Collected data:
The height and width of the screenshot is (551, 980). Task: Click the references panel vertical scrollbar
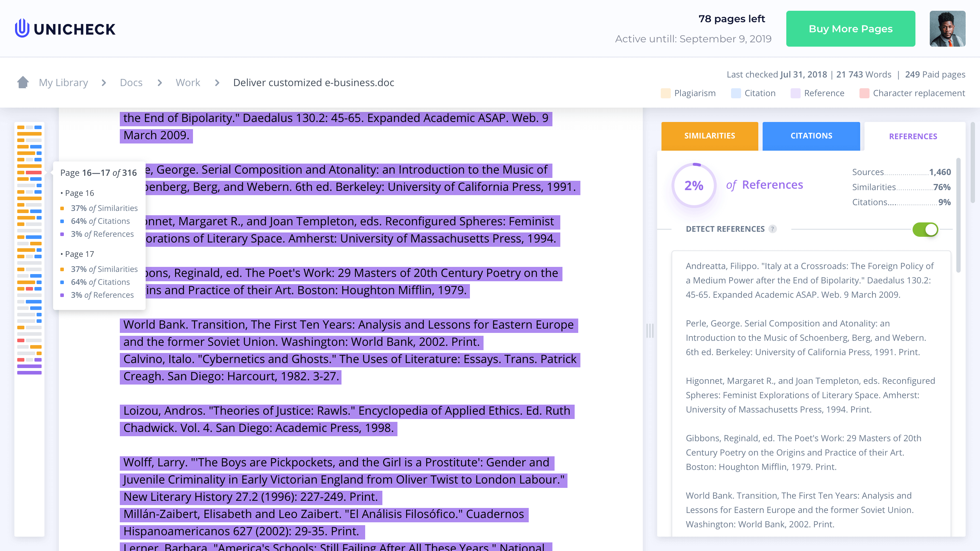pyautogui.click(x=958, y=215)
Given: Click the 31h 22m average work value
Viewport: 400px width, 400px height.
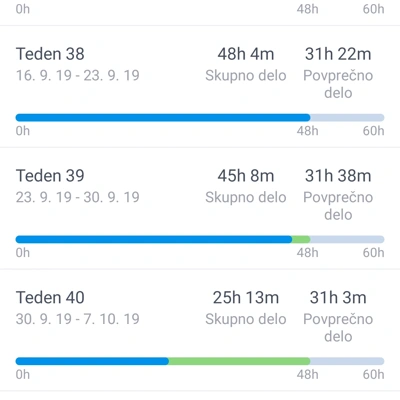Looking at the screenshot, I should [x=338, y=54].
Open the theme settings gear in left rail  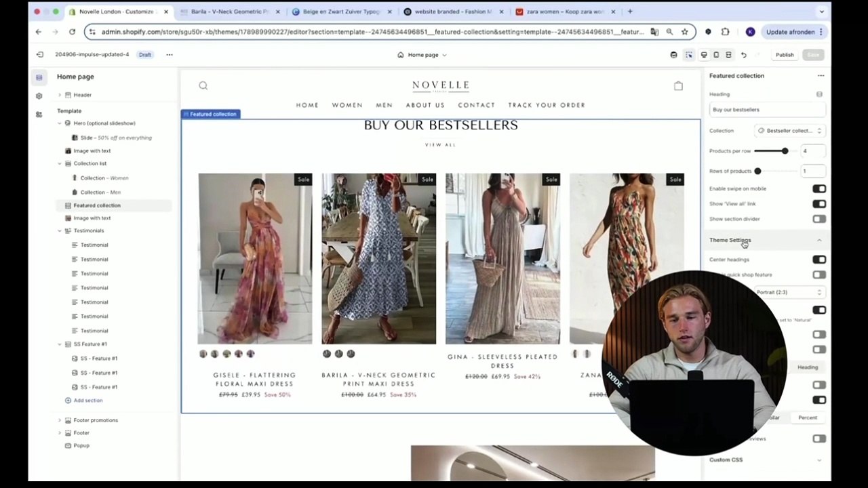coord(39,96)
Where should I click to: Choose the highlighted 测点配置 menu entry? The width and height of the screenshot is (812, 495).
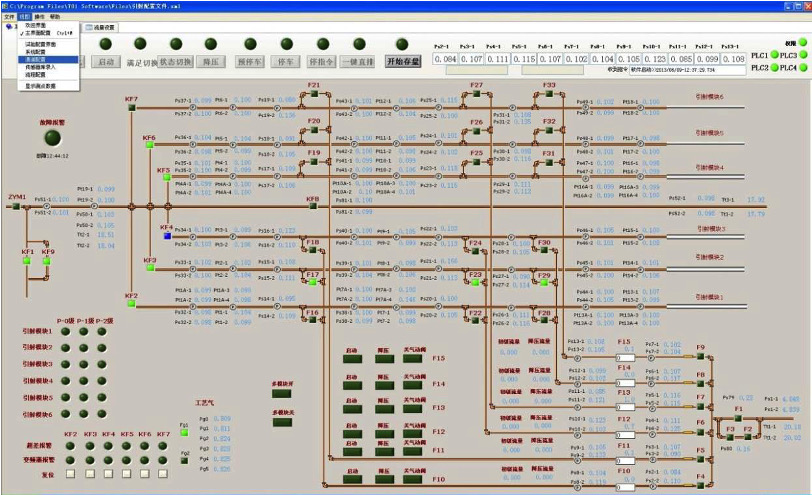pos(36,59)
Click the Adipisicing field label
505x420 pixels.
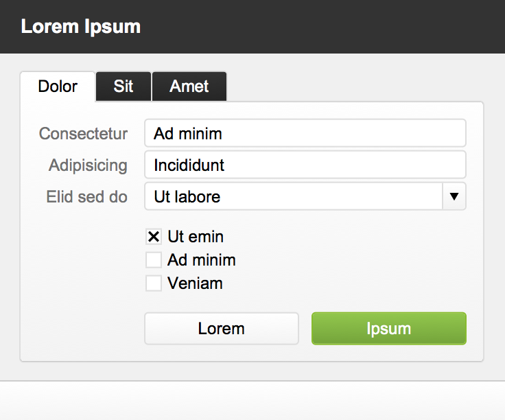tap(88, 165)
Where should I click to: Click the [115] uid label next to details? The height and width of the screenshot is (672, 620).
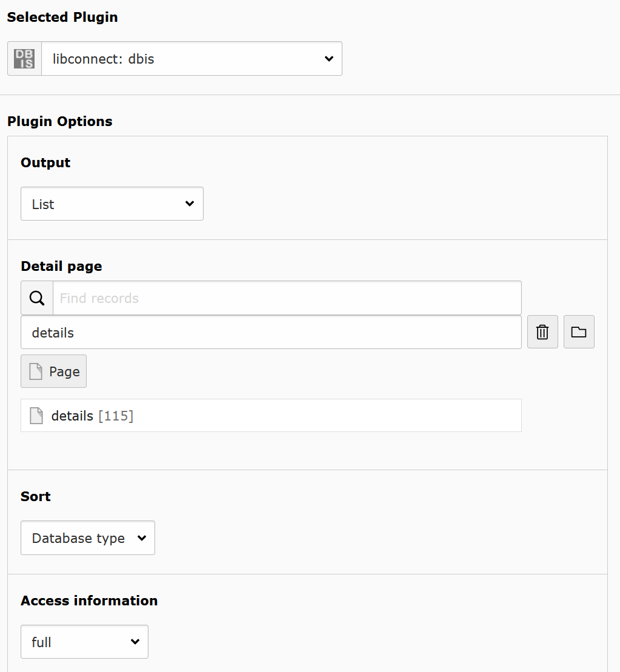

PROBLEM REQUIREMENTS:
Across all lines of the data above, count those that contain the word "label", giving the number without further comment.

ANSWER TO THE EXERCISE:
2